Ook deze keer was er weer zo’n picnic, een picnic waar vooral eten centraal stond … Deze keer wel heel bijzonder, want eerst was er een ontbijt om 09.30, daarna lunch om 12.00 en vervolgens de hoofdmaaltijd om 15.00.

Allemaal eigenlijk een beetje teveel van het goede denk ik. Vooral ook door de overdaad van vlees bij het eten. Men is dat hier in Nepal niet zo gewend.

Al het eten wordt ter plaatse gekookt en gebakken op houtvuurtjes maar ook op meegebrachte gasbranders. Voor ruim 120 mensen is dat een heel karwei.

Zoals ik al zei, het gebeurt in de openlucht. In dit geval niet zover van een plaats waar ook wat eenvoudige huisjes stonden. Waarschijnlijk van mensen die hun geld verdienen met grind en zand scheppen, eenvoudig maar zwaar werk en vooral ook slecht betaald.

Nepalezen zijn net als Nederlanders van nature nieuwsgierige mensen, met name de kinderen. Al snel kwamen er dan ook Nepalese kinderen kijken wat er aan de hand was.

Naar onze maatstaven gemeten zagen ze er niet uit, bovendien hadden ze eigenlijk op school moeten zitten. Hun ouders hadden kennelijk geen geld voor de noodzakelijke uniformen en lesboeken. De jongste was een jaar of vijf, de oudste misschien 11, bijna allemaal meisjes. Hun kleding zat vol gaten en scheuren, paste slecht en was ronduit smerig, net als zijzelf trouwens.

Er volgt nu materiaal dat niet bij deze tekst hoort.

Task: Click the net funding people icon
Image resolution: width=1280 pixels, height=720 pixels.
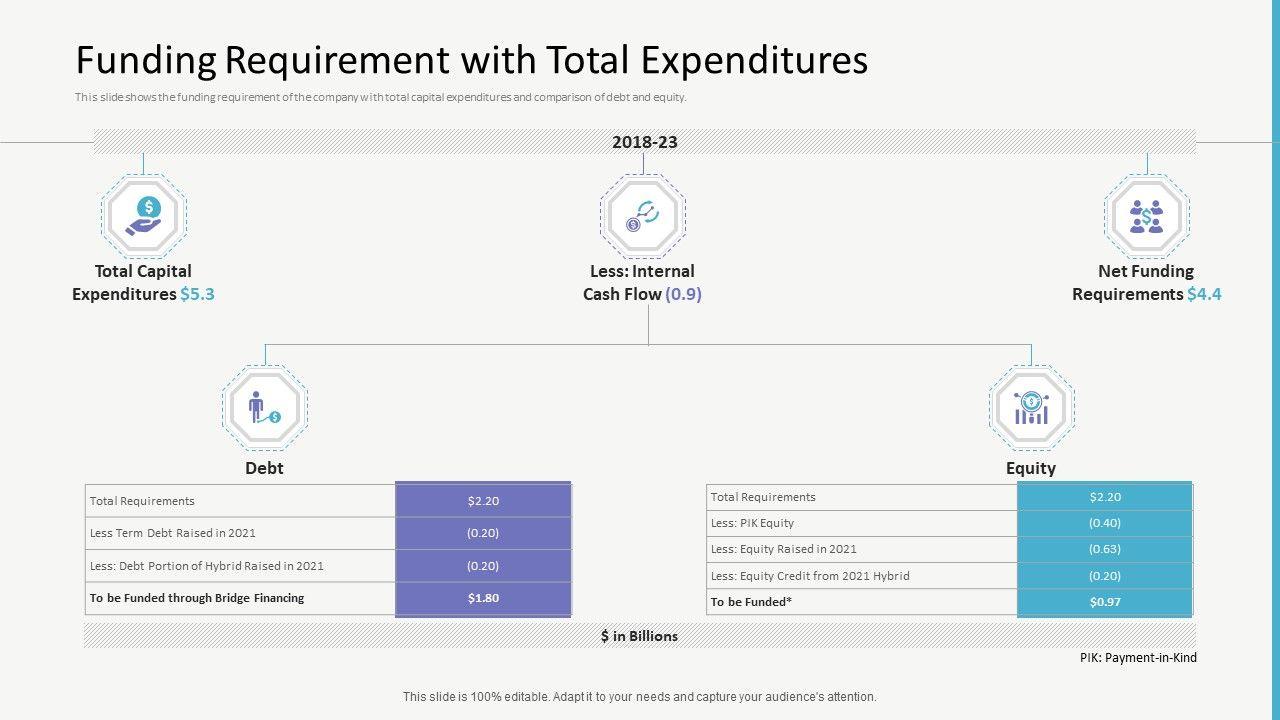Action: pos(1147,216)
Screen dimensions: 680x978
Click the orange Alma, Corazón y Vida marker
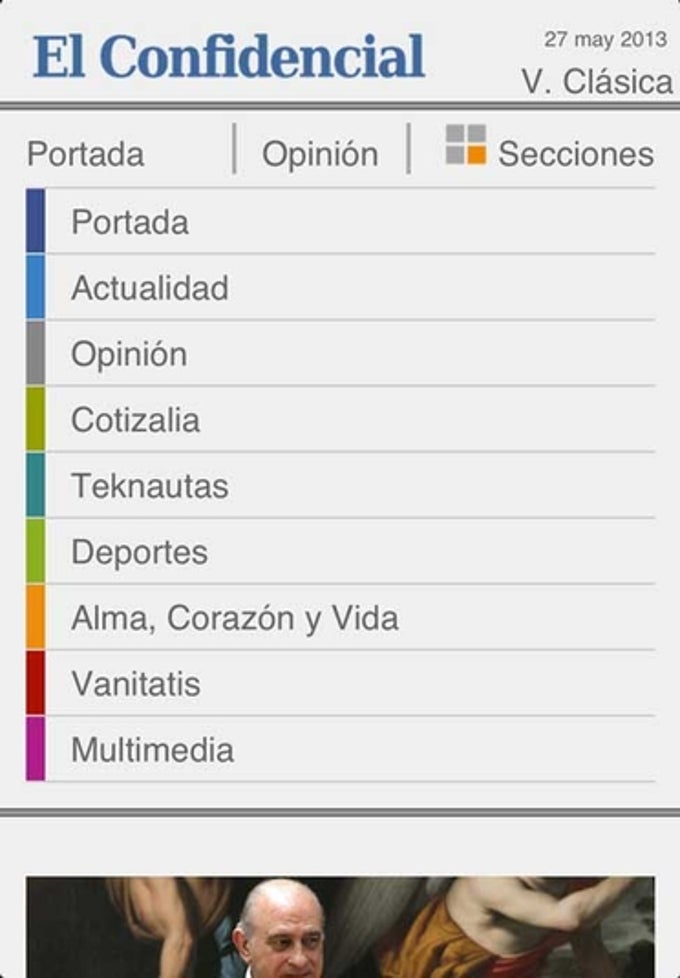coord(36,617)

Met hen als toeschouwers begonnen we aan onze eerste maaltijd. Tijdens het eten kwam er ook nog een gehandicapte jongeman dichterbij gestrompeld. Hij zag er net zo uit als de kinderen.

Ik geneerde me gewoon dat we zo’n overvloed aan eten hadden en zij zo weinig. Toen ik de helft van het eten op had, had ik genoeg. Ik besloot de rest aan de gehandicapte jongen te geven.

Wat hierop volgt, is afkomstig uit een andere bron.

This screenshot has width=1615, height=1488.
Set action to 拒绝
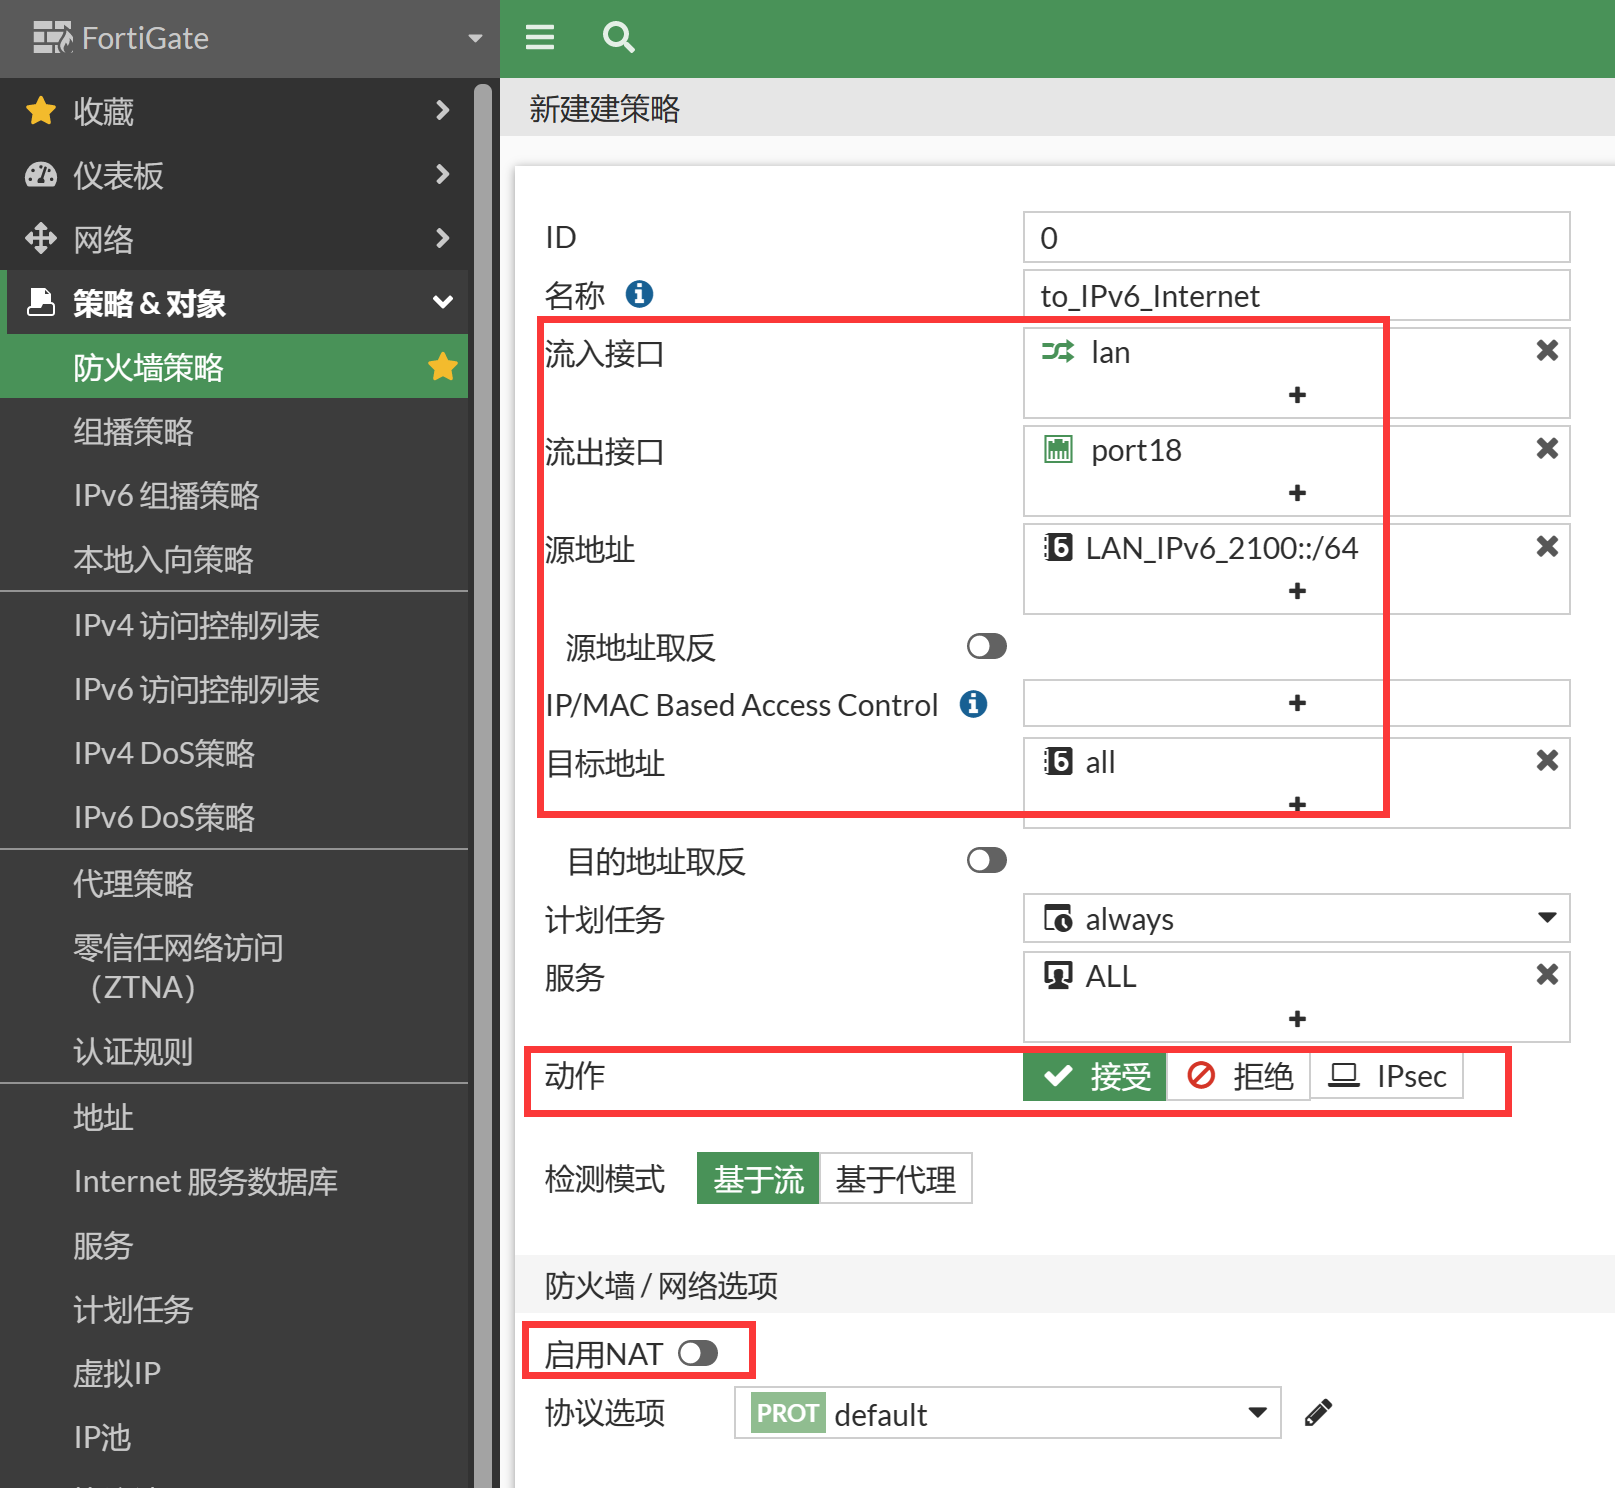pos(1239,1077)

Die nam het, zonder iets te zeggen, gretig aan en begon heerlijk te smikkelen van de rijst, de kip en de groente. Toen zag ik ook, dat ik niet de enige was die er zo over dacht, want de kinderen zaten ook allemaal (6 stuks) te genieten van een bordje eten.

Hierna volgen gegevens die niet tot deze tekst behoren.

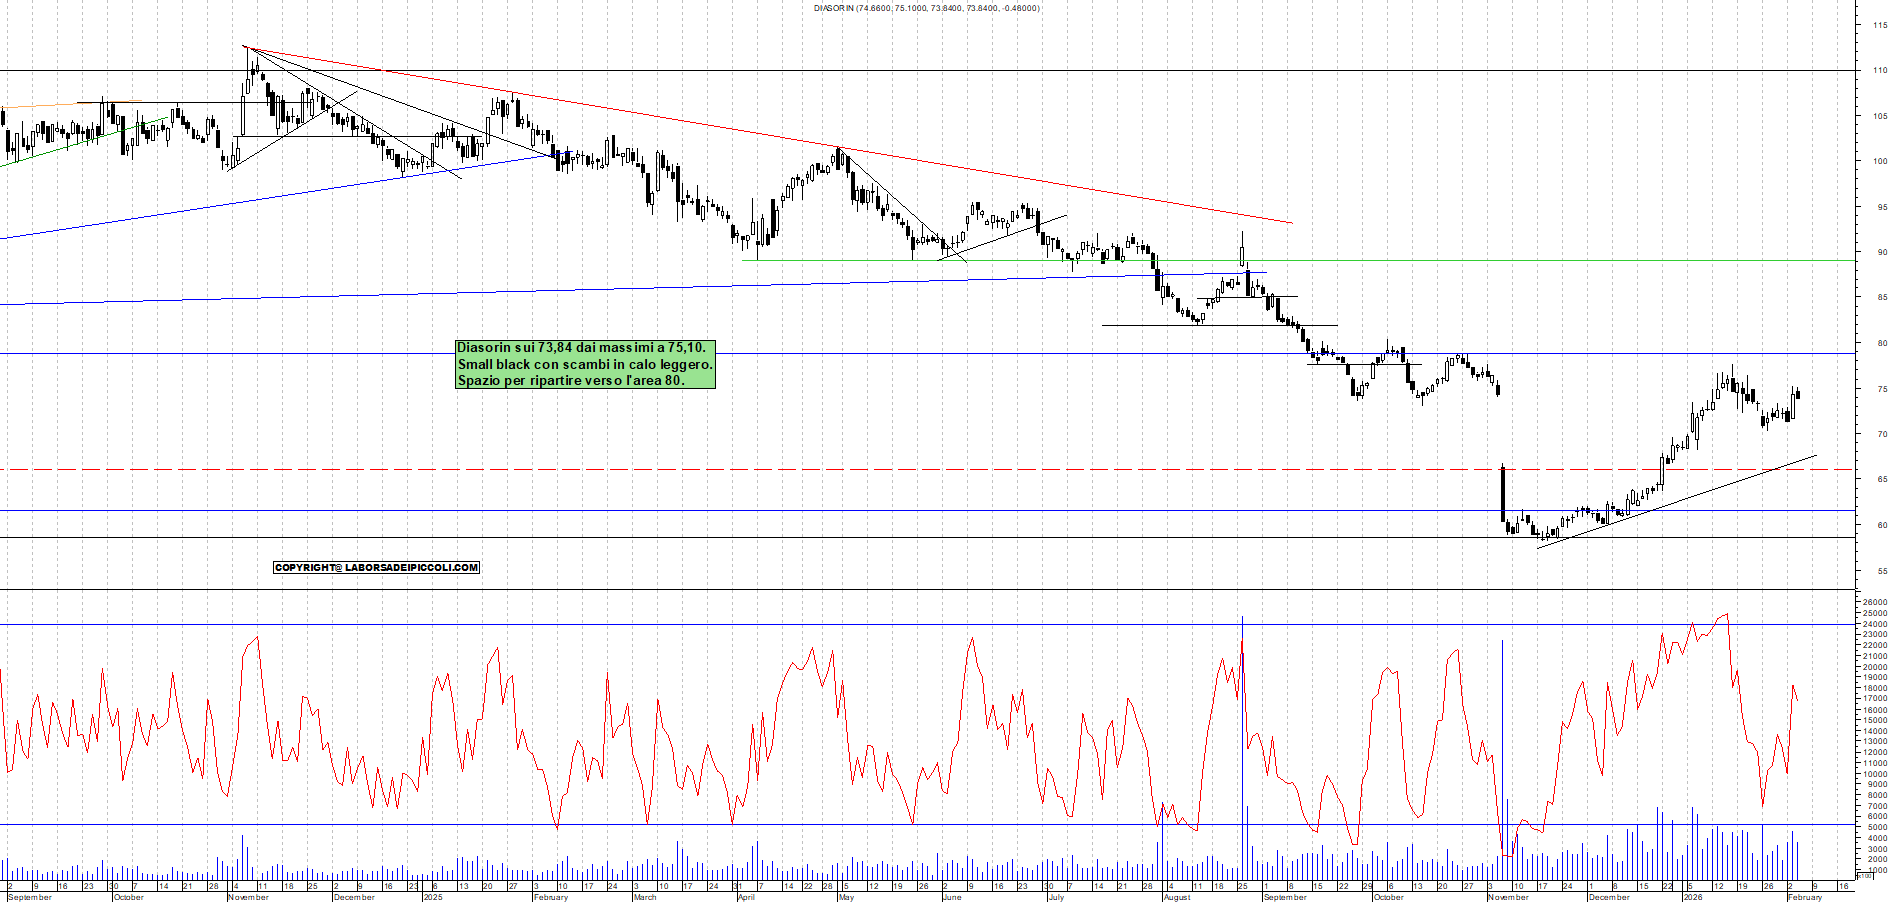
Task: Select the green Diasorin commentary text box
Action: [585, 364]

Eind goed, al goed zou je zeggen. Maar dit is voor mij geen op zichzelf staand gebeuren. Het heeft alles te maken met: Hoe kunnen we anderen helpen, zonder ze afhankelijk van ons te maken. Maar vooral ook helpen op de toekomst gericht.

Niet alleen een hap rijst geven dus. Als organisatie doet INF al een heleboel op dat gebied, met name met betrekking tot gezondheidszorg. Maar individueel komen we ook steeds trieste gevallen tegen. Dat zijn vragen die ons bezig blijven houden. Vragen die ons er ook steeds weer aan herinneren, waarom we hier zijn.